The Commonwealth Ombudsman has alerted the media to problems with Federal Government emergency financial handouts and other grants.
ABC News on 5 August 2009:
But it has also led to problems such as unpublished closing dates for applications, ambiguous rules for handing out the money and poor decisions by bureaucrats which cannot be corrected.
Prof MacMillan says while executive schemes can be set up quickly, the public can suffer.
He has criticised the lack of accountability governing emergency financial handouts and other grants by federal departments.
He has recommended a series of measures to improve accountability, including the publication of up to date information about the schemes and procedures for complaint handling.
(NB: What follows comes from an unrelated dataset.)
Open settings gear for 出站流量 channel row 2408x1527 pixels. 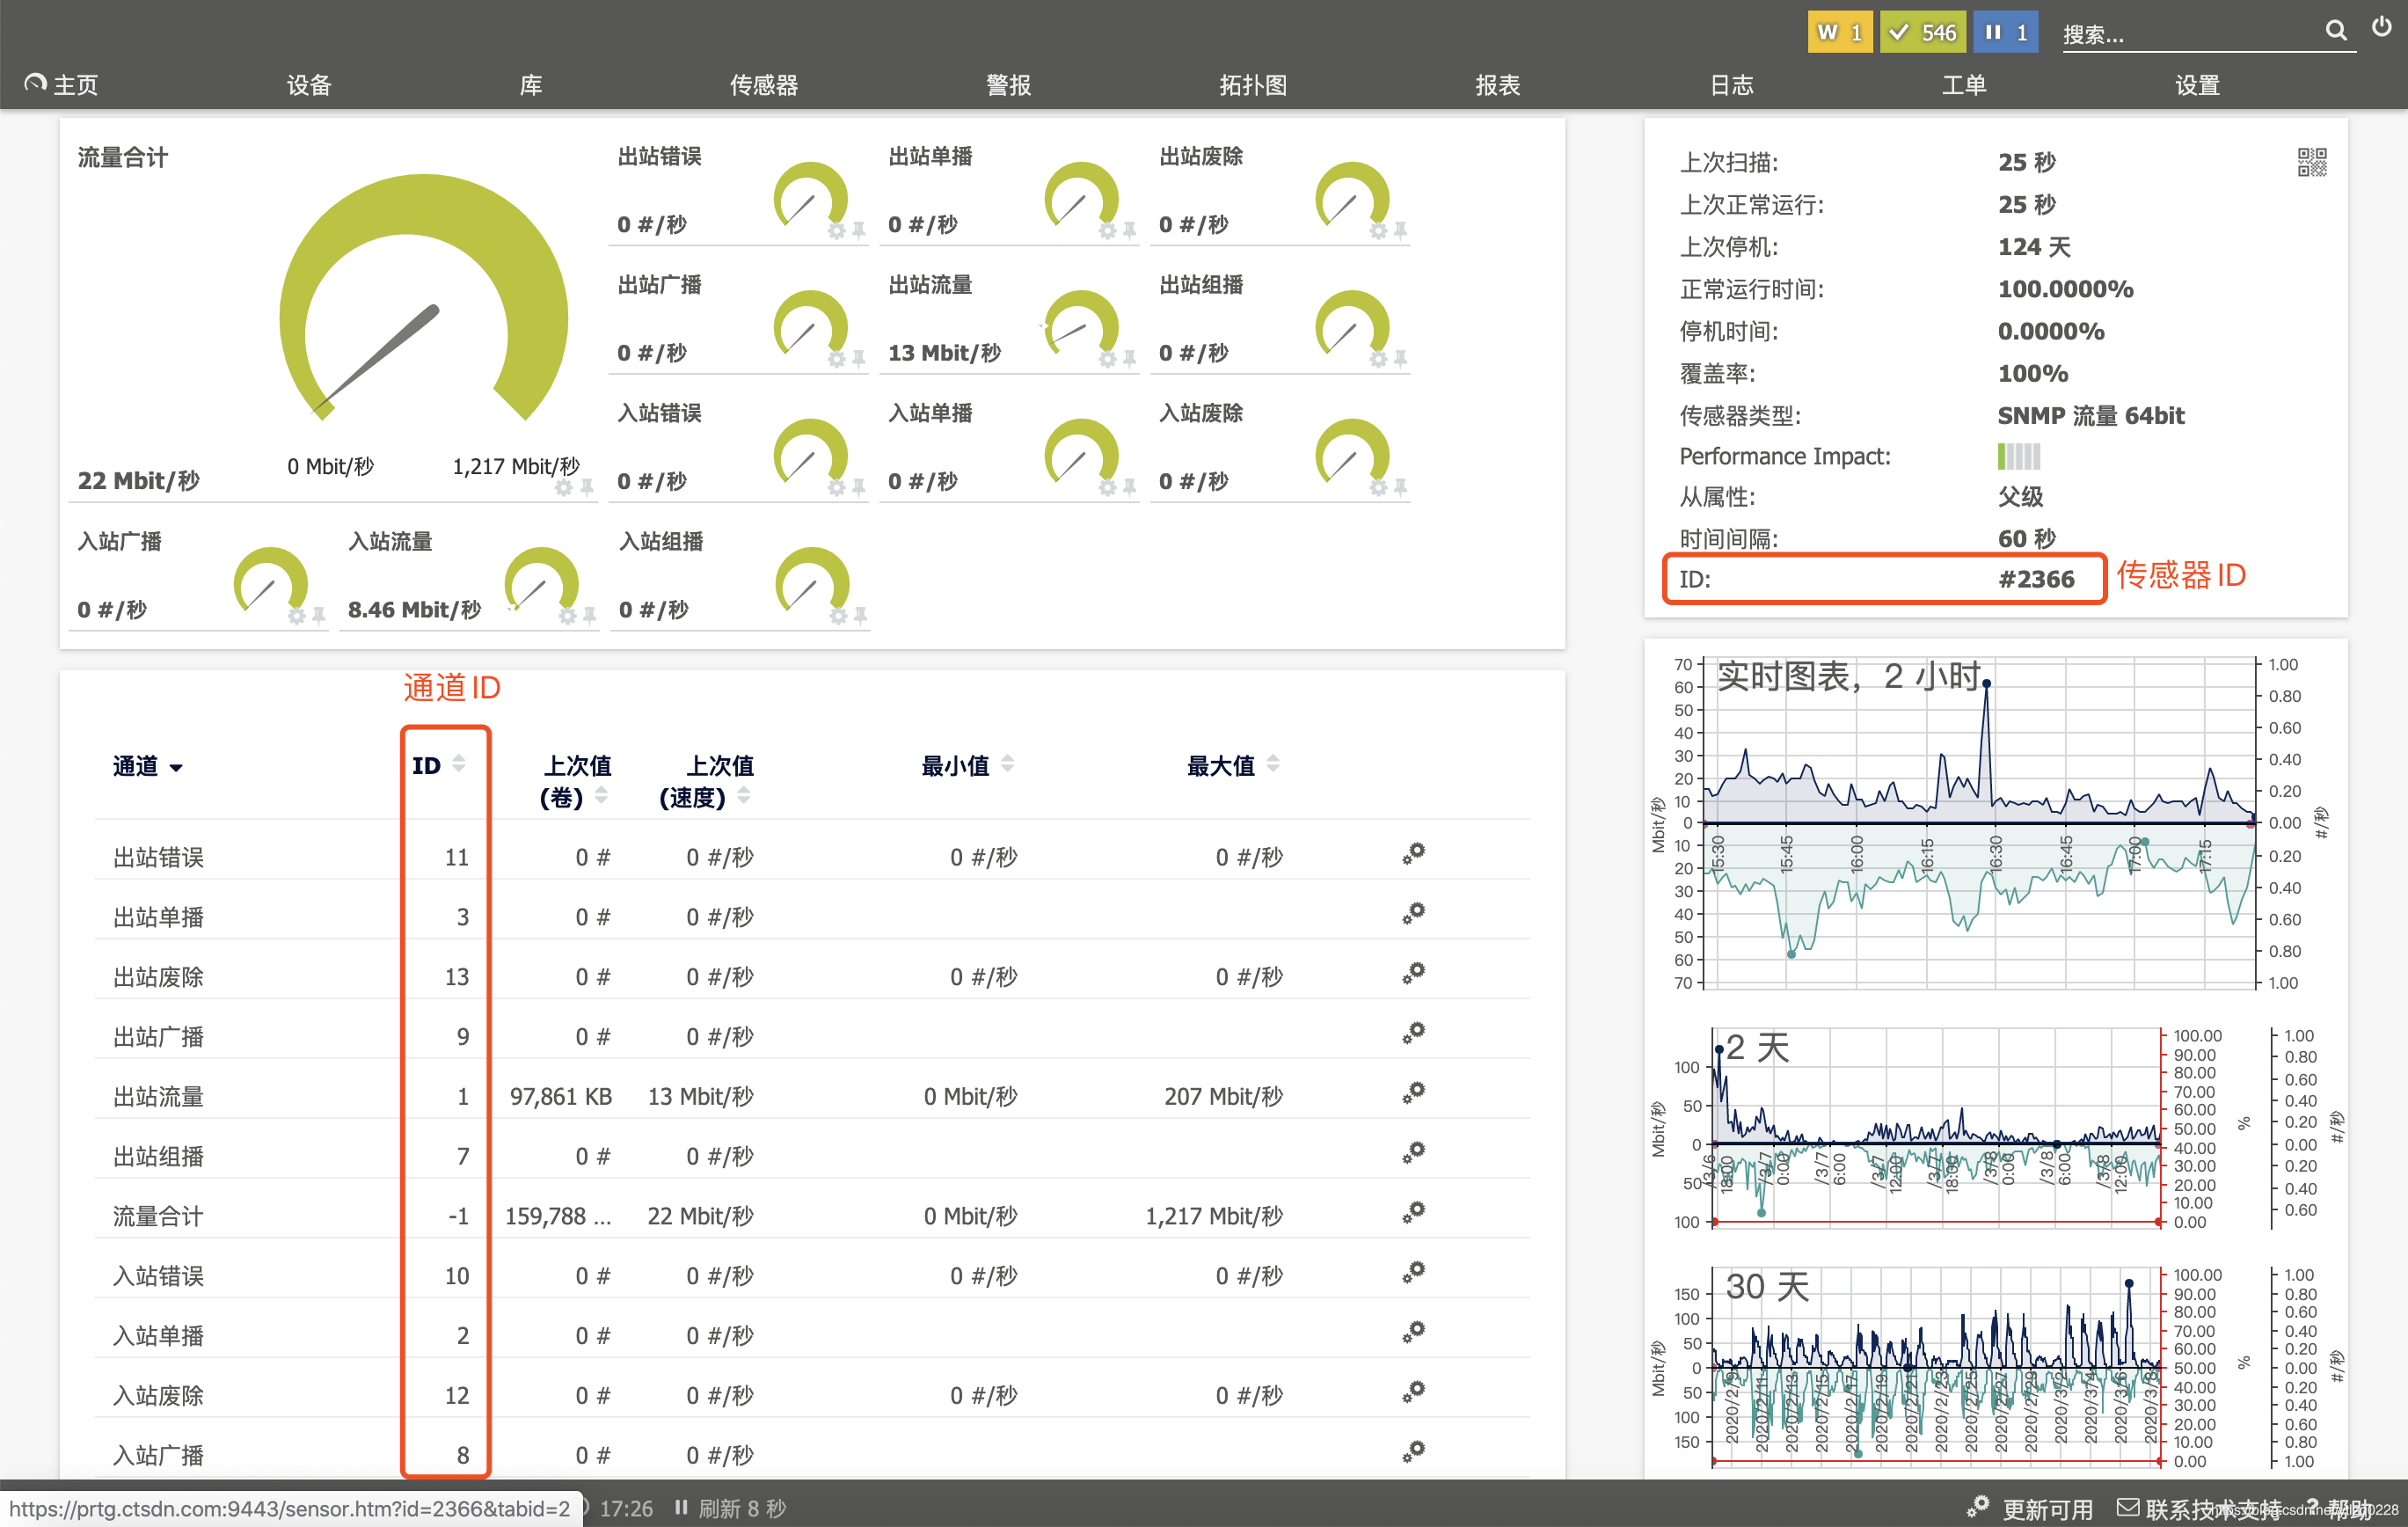coord(1413,1093)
While the Ombudsman cites ambiguous rules for handing out the money and poor decisions by bureaucrats, he fails to mention that this situation also appears to allow for widespread rorting of the emergency payment system in which government coffers rather than the public suffer.
On the NSW North Coast it is an open secret that a number of successful applications for the 2009 one-off $1,000 per flood victim emergency payment (administered through Centrelink) were made by residents who were not living in homes or on land affected by flooding this year.
Indeed one person supposedly made a successful claim while residing in a house which is approximately 41 metres above sea level on land that could never experience river flooding due to its height.
It is understood that government is aware of this far from novel situation and that in past years it had been informed of similar fraud.